Berikut kisah Buya Hamka itu. Kisah ini tak ada dalam disertasi Sartono Kartodirdjo. Hamka menuliskan soal ini dalam buku berjudul 'Perbendaharaan Lama' yang diterbitkan Pustaka Panjimas tahun 1982, bila salah satu pemicu kerusuhan itu adalah akibat adanya pelarangan pembacaan shalawat, tahrim, dan azan dengan suara keras.'

Hamka menulis begini:

... Tetapi menurut catatan dari Pangeran Ahmad Jayadiningrat, bekas regen Serang dan salah satu pegawai tinggi pemerintah Belanda yang amat terkenal, sebab pemberontakan ialah karena di belakang rumah resident Goebels di Jombang Tengah ada sebuah langgar. Langgar itu bermenara.

Seketika waktu Maghrib orang selalu membaca shalawat atau tahrim atau azan dengan suara keras, sehingga selalu mengganggu beliau (Goebles--Red) yang nyenyak tidur.

Maka oleh karena kesenangan beliau terganggu beliau perintahkan kepada Patih, supaya dibuat surat edaran, melarang shalawat, tahrim, dan azan itu tidak dilakukan keras-keras, karena "Tuhan tidak pekak!" Dan menurut penyelidikan Tuan Patih, menara langgar di belakang rumah tuan asisten residen itu telah tua, lebih baik diruntuhkan saja. Lalu diperintahkan opas-opas untuk meruntuhan!

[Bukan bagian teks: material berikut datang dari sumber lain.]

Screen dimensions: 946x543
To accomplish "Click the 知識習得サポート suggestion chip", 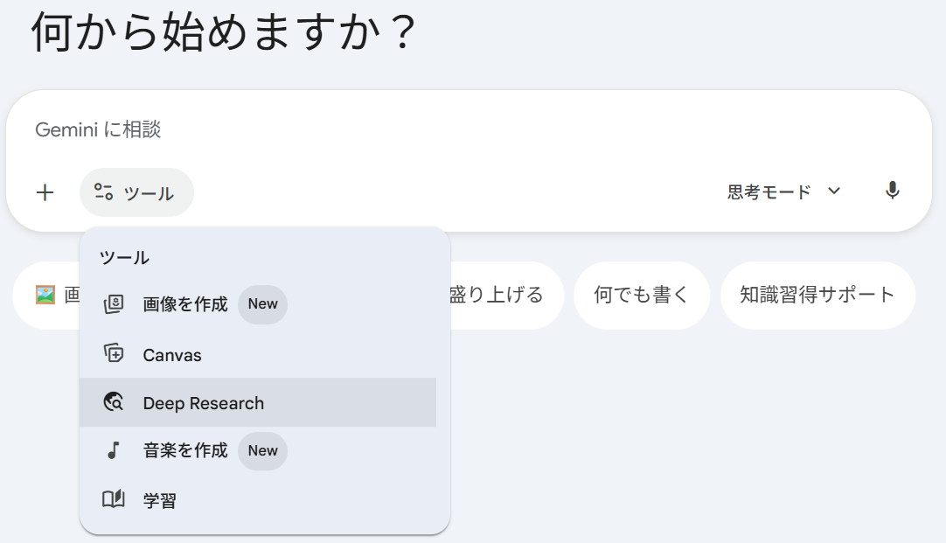I will (x=817, y=295).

Tentu saja tokoh ulama setempat, H Wasit (yang kemudian menjadi salah satu pemimpin pemberontakan) merasa berang. Apalagi sebelumnya dia sempat terkena hukuman denda sebesar F.7,50 gulden karena menebang 'pohon kayu keramat' yang selama ini dipakai sebagai ajang praktik kemusyrikan oleh sebagian masyarakat. Akibat adanya dua tindakan itu maka para haji, ulama, dan tokoh masyarakat di Cilegon merasa bahwa perasaan ke-Islaman mereka telah sangat direndahkan oleh pihak pemerintah kolonial Belanda.

Nah, adanya tingkat kemiskinan dan kesenjangan sosial yang akut, ditambah adanya kebijakan yang 'menyingkirkan praktik keagamaan kaum Muslim' di Cilegon, maka jiwa berontak di kalangan rakyat membesar dengan hebat. Apalagi kemudian aturan mengenai pelarangan pembacaan shalawat, tahrim, dan azan dari Goebles tersiar di seluruh kalangan kaum santri di Banten.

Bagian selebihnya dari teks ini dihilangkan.